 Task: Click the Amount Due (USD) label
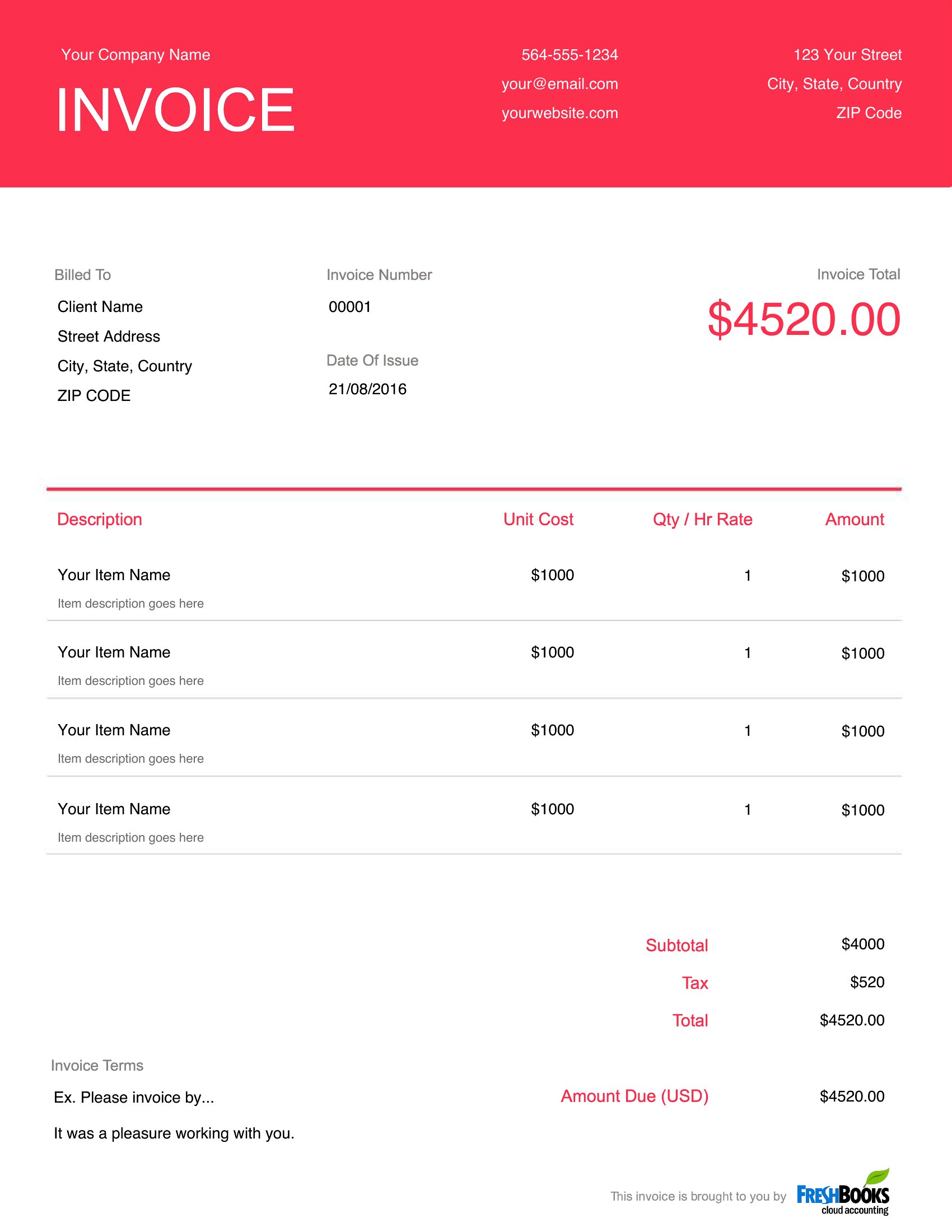pyautogui.click(x=634, y=1096)
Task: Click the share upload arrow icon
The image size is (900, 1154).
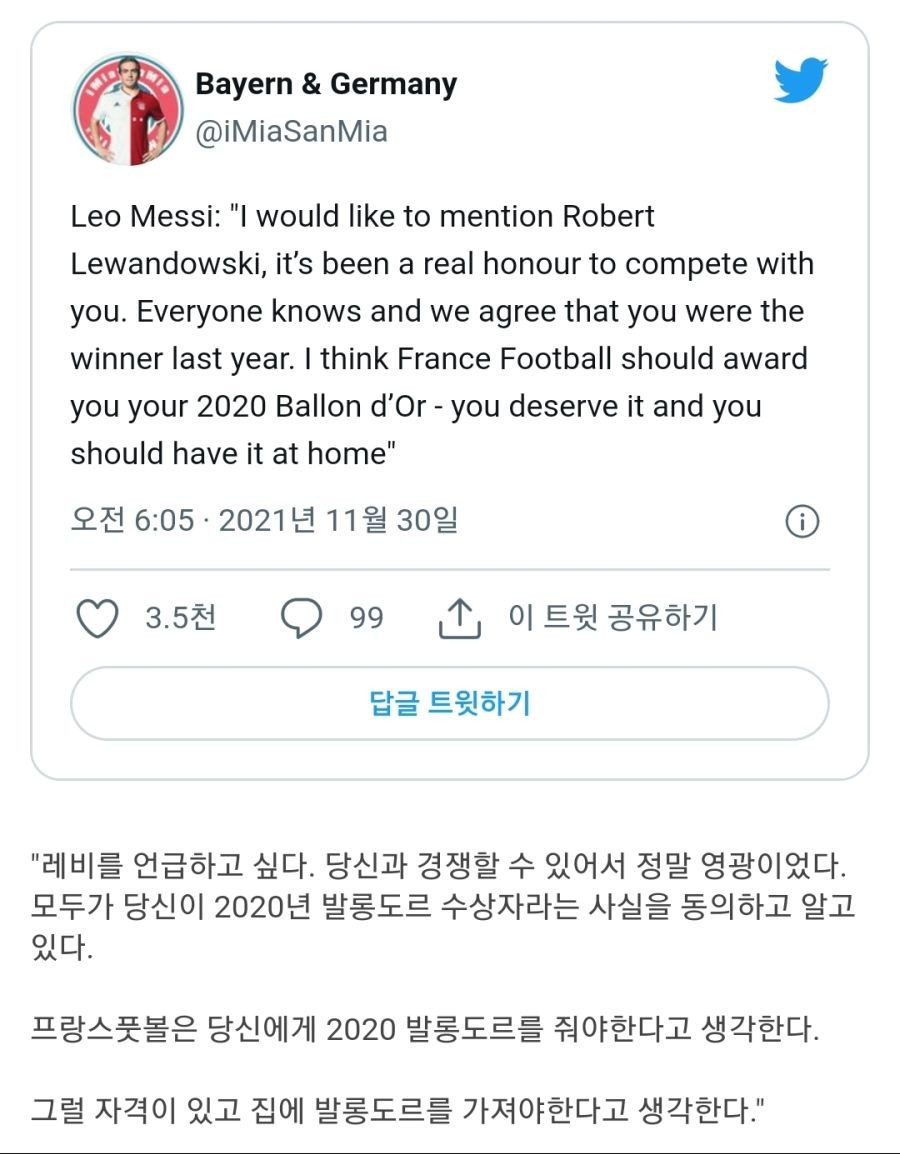Action: (x=459, y=618)
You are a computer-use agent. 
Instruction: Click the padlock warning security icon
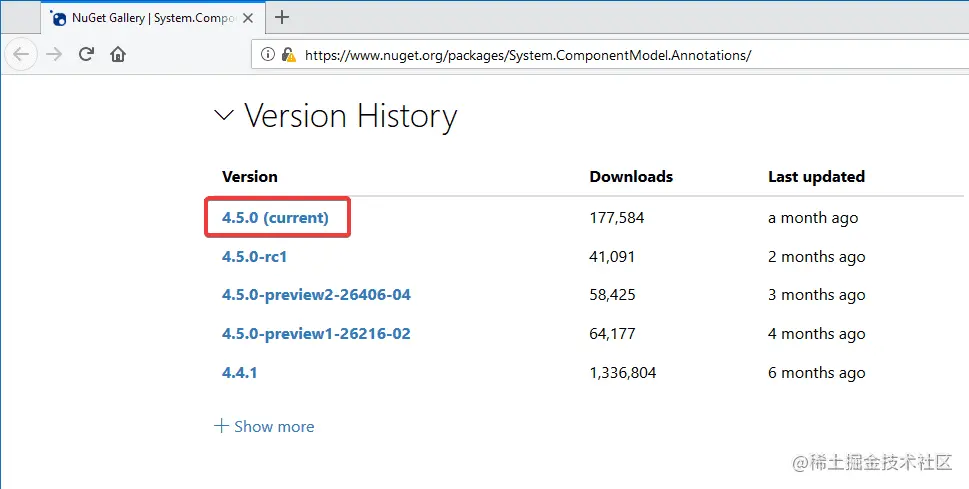pyautogui.click(x=288, y=55)
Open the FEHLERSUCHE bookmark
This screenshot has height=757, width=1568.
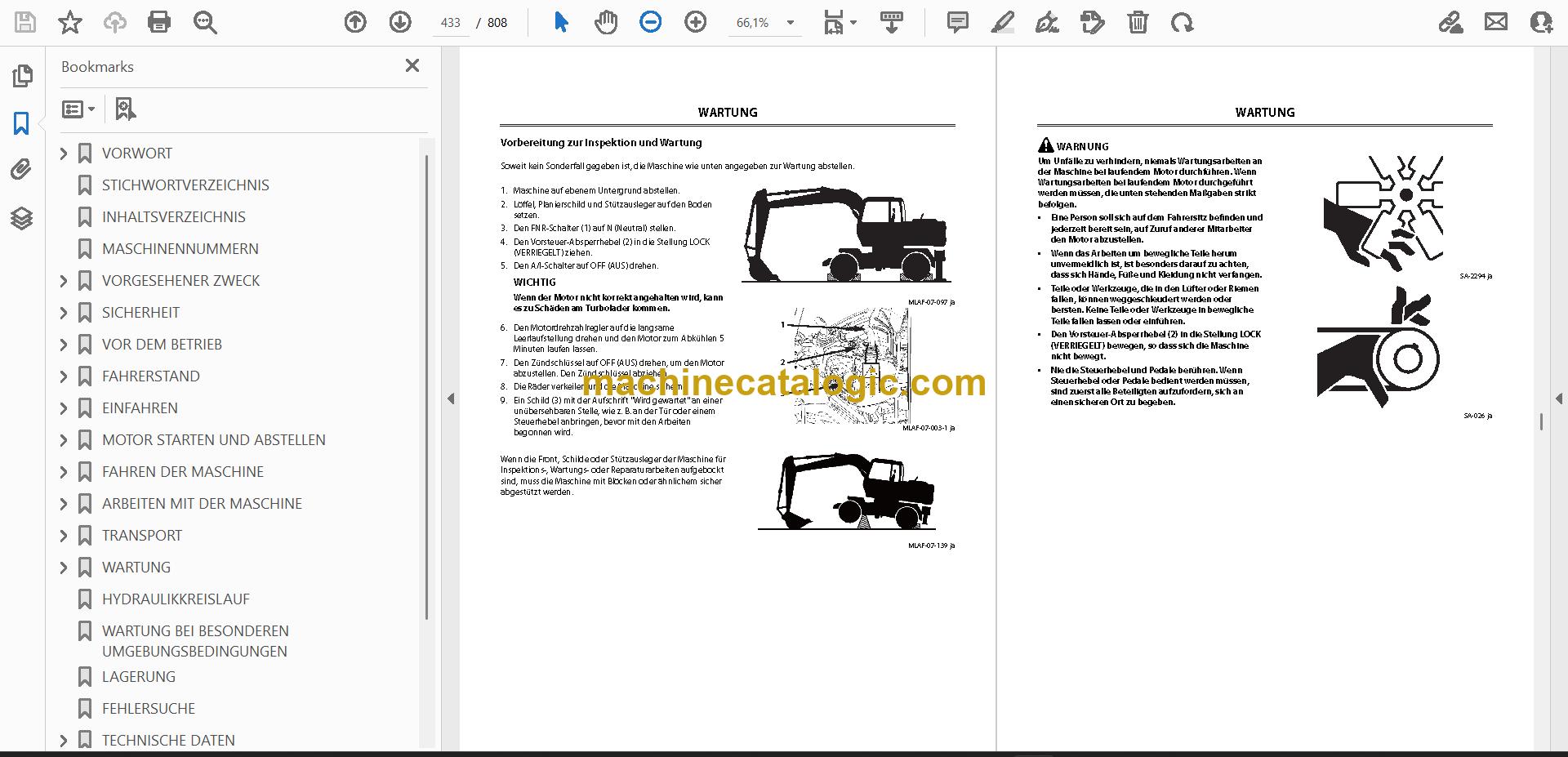pos(148,708)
----
### TASK
Retype, word for word, the line containing "You are a computer-use agent." and each line after it through the end of the data, leaving any picture out.

### RESULT OF THIS EXERCISE
You are a computer-use agent. 
Instruction: Click the padlock warning security icon
pyautogui.click(x=288, y=55)
Open the FEHLERSUCHE bookmark
This screenshot has height=757, width=1568.
pos(148,708)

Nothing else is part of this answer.